Objective 1 ::
In the house-training thread, how often does the writer say to take the puppy outside?
Objective 2 ::
Decide whether each statement agrees with the house-training thread. Answer yes or no, and quote the words that settle it.
(a) The writer now advises taking the puppy out every 30 minutes.
(b) When the puppy finishes outside, she should get treats and praise.
(c) The writer thinks an accident at 16 weeks is unusual.
Objective 3 ::
Extend the house-training thread, picking up right where it stops.

Provided text ::
------------------------
First thing - stop this part. It's not fair to scare her for something that she is just doing out of natural need. Limit her freedom, watch her 100% of the time, and if you can't watch her, put her in her crate. If she squats, just scoops her up (she will stop peeing), say (gently but firmly) "no, outside" and carry her to the spot where she is supposed to go, put her down, and if she finishes, throw a huge love party. Treats, lots of love, big huge praise. But go back to taking her out every 60 minutes (I'd usually say 30-60, but she's a bit bigger now and her bladder can probably go 60 minutes no problem). It will come. But you have to make accidents impossible to happen, if that makes sense. (which is TOTALLY not possible in the first few weeks). But you have to make it hard, if that makes sense. Constant supervision, consistency, etc. 16 weeks is still very young. The odd accident at 16 weeks is not at all unusual.


----------



## GoldenLabMix (Dec 3, 2015)
------------------------
Raw records ::
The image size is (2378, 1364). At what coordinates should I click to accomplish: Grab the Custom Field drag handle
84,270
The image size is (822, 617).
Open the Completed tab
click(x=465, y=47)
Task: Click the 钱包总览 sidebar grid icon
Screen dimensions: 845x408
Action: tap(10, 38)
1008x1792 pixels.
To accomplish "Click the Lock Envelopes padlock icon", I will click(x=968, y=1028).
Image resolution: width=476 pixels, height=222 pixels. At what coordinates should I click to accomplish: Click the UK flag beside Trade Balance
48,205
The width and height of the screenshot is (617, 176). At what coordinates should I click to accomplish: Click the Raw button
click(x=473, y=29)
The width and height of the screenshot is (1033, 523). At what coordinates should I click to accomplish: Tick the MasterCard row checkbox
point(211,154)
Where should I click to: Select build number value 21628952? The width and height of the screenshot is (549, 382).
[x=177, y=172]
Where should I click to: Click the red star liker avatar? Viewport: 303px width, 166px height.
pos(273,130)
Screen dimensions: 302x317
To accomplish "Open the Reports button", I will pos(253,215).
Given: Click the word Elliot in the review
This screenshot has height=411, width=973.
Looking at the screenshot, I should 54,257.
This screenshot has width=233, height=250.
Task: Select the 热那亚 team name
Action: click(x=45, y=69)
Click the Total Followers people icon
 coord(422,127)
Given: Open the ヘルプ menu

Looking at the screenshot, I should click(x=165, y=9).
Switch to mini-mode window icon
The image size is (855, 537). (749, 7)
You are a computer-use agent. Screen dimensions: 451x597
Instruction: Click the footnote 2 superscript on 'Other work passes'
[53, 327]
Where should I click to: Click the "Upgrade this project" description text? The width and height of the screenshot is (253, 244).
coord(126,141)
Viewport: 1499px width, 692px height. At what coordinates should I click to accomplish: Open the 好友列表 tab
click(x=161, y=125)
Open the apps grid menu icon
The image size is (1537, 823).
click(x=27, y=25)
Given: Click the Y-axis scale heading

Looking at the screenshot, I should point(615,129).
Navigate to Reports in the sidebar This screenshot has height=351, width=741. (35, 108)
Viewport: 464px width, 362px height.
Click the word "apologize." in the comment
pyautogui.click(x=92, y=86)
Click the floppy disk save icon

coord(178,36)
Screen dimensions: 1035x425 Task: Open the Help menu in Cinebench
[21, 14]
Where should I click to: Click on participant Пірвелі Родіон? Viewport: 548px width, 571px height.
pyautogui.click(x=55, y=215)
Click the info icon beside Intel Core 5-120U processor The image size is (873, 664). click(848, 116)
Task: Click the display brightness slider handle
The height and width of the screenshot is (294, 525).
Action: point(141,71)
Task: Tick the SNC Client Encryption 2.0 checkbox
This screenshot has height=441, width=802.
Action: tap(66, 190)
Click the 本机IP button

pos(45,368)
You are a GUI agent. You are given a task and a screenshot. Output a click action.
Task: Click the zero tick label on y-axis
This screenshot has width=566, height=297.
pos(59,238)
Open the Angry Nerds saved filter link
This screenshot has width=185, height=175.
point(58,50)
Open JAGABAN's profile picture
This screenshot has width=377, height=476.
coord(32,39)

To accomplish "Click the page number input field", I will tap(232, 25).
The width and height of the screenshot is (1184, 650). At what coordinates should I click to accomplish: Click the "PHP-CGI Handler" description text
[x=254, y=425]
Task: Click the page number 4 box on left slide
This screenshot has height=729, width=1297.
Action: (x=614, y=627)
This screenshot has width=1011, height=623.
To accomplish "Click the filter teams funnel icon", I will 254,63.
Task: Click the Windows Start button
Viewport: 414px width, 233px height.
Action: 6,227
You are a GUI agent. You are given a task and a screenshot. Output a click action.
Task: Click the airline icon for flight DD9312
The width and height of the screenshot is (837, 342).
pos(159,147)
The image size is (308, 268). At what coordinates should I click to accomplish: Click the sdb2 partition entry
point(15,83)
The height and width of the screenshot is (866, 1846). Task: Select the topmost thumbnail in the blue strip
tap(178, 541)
------------------------
Exercise response 1 ::
Every 60 minutes.

Exercise response 2 ::
(a) No: "go back to taking her out every 60 minutes (I'd usually say 30-60, but she's a bit bigger now and her bladder can probably go 60 minutes no problem)"
(b) Yes: "if she finishes, throw a huge love party. Treats, lots of love, big huge praise."
(c) No: "The odd accident at 16 weeks is not at all unusual."

Exercise response 3 ::
Wilder was about 5 months when he had his last accident. He didn't have many because we watched him like a hawk due to our wood floors. And took him out like 1,000 times a day I read that while they may get that they are supposed to do their business outside fairly quickly, the whole process of being able to have the bladder capacity and maturity to hold it long enough and communicate it to you will occur between 4 and 6 months of age. First he would go to the door but not communicate so we had to watch him. Then he got to the point that he realized he needed to alert us. We have the pebble smart doorbell and he would use that sometimes and bark or whine sometimes once he got the hang of it. Now it's almost always the doorbell. It's really cute! Though when he's bored, he will ask to go out and come back in like 5 times an hour.

*disclaimer, he did pee on the floor the day after he was snipped but he was still a little out of it and he gets a free pass on that one.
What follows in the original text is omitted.